§ **WORK TO DO**:
Copy out the lines starting with the one that contains "Click the Laps" and ending with the one that contains "Action: click(817, 8)", both included, and nothing else.

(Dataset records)
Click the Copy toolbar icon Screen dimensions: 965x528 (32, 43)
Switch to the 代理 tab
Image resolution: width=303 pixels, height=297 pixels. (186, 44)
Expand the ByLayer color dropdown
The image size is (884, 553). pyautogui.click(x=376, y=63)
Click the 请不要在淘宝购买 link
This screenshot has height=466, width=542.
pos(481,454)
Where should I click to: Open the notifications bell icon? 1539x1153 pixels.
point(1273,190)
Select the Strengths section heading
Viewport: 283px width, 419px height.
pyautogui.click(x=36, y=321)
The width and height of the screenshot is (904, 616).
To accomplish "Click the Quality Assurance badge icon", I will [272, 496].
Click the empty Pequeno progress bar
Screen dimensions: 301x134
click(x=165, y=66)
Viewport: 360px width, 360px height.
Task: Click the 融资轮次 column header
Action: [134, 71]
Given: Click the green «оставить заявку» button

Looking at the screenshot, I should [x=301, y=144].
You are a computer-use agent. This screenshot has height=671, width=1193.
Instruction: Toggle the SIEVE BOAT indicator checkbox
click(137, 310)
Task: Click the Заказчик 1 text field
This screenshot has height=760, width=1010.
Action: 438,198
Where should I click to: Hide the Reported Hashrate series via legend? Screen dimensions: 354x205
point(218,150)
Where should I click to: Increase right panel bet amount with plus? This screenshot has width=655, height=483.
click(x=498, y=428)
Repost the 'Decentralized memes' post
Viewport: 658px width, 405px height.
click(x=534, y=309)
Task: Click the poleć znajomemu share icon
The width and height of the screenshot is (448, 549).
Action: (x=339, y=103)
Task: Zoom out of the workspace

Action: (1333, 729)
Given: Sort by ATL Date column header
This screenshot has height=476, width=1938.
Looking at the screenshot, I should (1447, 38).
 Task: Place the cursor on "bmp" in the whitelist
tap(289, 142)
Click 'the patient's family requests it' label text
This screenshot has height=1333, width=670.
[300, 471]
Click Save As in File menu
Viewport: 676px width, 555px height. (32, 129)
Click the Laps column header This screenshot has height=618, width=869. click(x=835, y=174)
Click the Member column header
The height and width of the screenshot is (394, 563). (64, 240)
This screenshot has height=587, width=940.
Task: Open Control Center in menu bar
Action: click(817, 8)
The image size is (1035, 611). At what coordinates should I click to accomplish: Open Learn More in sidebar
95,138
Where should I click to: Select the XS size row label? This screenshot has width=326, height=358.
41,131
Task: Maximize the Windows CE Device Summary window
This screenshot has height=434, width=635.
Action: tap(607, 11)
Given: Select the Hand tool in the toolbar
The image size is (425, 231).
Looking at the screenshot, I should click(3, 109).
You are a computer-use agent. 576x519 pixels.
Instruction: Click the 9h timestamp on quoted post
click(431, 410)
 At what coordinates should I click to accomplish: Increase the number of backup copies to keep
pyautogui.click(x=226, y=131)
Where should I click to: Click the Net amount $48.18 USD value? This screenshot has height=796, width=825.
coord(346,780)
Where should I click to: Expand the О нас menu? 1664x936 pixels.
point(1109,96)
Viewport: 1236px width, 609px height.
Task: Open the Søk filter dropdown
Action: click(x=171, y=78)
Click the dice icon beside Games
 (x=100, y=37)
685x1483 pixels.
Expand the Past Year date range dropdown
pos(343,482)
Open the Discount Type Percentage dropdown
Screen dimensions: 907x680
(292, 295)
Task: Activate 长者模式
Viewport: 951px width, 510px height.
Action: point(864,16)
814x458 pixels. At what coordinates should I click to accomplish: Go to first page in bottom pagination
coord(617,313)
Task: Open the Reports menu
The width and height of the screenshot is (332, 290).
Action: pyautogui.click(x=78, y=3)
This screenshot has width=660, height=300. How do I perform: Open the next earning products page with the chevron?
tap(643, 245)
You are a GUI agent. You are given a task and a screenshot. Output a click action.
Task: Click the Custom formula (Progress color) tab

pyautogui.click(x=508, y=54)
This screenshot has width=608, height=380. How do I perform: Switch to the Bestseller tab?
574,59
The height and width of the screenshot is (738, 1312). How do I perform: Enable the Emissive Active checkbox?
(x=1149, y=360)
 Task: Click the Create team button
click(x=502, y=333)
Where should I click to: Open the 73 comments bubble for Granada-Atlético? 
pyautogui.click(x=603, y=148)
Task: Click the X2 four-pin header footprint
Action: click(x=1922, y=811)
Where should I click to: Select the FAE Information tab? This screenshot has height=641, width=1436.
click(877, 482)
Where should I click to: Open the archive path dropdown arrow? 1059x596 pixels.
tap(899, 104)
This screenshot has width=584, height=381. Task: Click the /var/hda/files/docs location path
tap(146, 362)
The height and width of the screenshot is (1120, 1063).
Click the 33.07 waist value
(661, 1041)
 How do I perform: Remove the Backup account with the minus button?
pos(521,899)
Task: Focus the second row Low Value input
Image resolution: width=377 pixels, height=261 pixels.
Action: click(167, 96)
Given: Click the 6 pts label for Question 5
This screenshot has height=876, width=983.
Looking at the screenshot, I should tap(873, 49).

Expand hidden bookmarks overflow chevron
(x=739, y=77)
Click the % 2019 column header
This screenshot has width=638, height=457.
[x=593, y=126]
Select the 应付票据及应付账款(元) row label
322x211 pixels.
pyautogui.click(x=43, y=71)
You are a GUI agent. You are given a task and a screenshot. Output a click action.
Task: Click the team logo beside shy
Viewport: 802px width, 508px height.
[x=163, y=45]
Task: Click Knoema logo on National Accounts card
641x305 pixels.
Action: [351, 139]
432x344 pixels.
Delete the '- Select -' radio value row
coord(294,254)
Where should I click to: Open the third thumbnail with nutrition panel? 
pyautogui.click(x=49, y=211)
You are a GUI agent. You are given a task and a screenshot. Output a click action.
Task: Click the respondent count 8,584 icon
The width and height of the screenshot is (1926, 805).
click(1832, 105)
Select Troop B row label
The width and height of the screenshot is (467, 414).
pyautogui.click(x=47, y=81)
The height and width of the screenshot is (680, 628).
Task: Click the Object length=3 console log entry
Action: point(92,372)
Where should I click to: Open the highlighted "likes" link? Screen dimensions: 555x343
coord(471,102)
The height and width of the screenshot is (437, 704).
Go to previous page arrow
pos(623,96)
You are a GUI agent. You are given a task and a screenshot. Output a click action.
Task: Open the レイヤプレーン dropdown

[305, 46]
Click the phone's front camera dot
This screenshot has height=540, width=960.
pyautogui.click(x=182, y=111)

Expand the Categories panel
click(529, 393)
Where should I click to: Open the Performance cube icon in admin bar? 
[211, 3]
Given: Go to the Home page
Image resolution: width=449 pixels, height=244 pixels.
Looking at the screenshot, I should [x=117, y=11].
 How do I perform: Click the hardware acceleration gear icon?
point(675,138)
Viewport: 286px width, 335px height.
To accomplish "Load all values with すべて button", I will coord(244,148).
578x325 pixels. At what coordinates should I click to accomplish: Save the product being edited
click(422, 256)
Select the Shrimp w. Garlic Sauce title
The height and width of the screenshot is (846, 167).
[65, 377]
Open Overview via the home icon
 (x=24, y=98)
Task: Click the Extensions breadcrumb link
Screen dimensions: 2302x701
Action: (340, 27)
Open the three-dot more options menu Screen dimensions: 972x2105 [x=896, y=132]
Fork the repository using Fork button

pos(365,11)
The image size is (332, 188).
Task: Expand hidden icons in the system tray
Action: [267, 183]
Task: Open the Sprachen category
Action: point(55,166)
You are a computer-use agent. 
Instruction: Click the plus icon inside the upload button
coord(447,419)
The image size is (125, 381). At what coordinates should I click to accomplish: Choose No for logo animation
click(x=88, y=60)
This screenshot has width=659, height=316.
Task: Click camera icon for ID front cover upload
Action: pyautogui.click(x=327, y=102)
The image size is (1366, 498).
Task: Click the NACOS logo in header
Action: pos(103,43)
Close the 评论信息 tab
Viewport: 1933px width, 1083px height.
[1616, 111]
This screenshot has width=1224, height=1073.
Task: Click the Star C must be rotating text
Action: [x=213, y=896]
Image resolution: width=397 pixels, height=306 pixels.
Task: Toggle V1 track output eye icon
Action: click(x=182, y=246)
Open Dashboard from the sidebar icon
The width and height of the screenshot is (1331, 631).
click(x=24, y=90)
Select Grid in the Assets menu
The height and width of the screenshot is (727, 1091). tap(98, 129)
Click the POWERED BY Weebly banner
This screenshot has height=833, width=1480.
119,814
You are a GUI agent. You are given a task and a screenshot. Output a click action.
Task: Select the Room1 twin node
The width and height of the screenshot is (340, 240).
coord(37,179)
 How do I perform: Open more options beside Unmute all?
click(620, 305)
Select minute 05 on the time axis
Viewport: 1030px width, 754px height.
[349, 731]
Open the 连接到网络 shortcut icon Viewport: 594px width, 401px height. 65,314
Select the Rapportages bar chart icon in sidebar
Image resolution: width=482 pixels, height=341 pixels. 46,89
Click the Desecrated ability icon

§ **EXERCISE RESULT**:
Click the Laps column header This screenshot has height=618, width=869. click(x=835, y=174)
Click the Member column header
The height and width of the screenshot is (394, 563). (64, 240)
This screenshot has height=587, width=940.
Task: Open Control Center in menu bar
Action: click(817, 8)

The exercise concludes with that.